Fece per dire qualcosa,  ma dalla sua bocca non uscì un solo suono. Non riuscii a vedere la sua espressione, dato che rimasi immobile di fronte a lui, tenendo lo sguardo sul pavimento con un espressione abbastanza colpevole e lievemente imbarazzata, fingendo di calciare l'aria ‹‹ ma anche le due opzioni che hai proposto non sono male. Dannazione, voglio la panna montata. Abbiamo del gelato all'amarena? ››
‹‹ Che c'entra con la p–... Ah, al diavolo, non importa. Sì, ce l'abbiamo. ››

In breve tempo, scendemmo le scale e raggiungemmo la cucina. Praticamente trascinavo le gambe.
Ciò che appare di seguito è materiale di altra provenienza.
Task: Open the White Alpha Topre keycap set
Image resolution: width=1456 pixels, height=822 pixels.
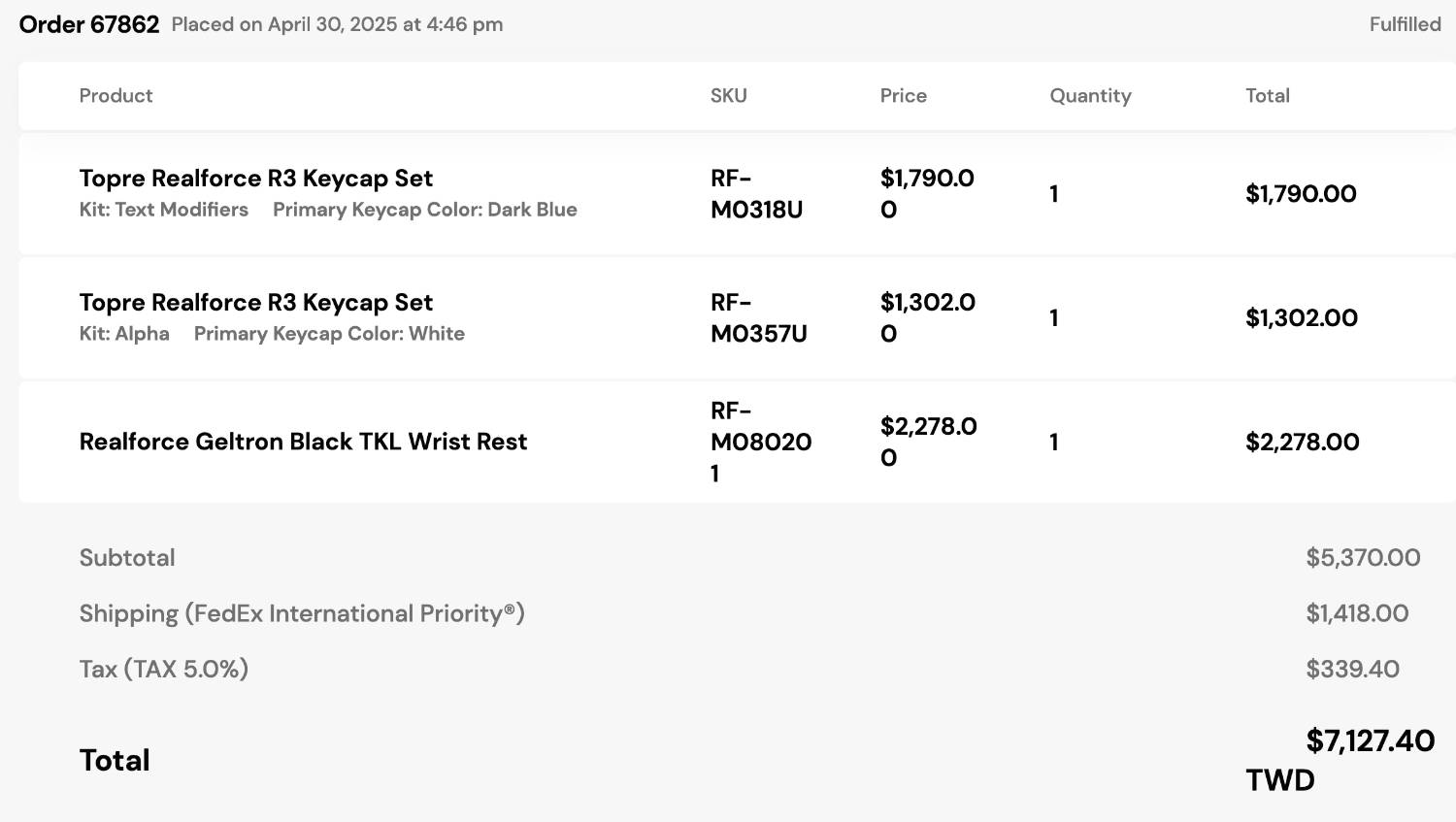Action: tap(256, 303)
Non mi ero resa conto di essere così tanto stanca da arrivare a trascinare le gambe come due vecchi stracci bagnati. Accesi la luce, e quando mi sedetti sulla sedia, fu come la sensazione migliore del mondo.
Drew nel frattempo aveva preso il barattolo della Nutella dalla credenza e la panna montata dal frigo, ed ora stava tirando giù pacchetti di merendine e simili, in cerca dei cracker. Sebastian aveva il vizio di cambiare l'ordine delle credenze quasi ogni mese, per cui, trovare ciò che si cercava diventava una caccia al tesoro. Solo lui sapeva sempre esattamente dove si trovava qualcosa.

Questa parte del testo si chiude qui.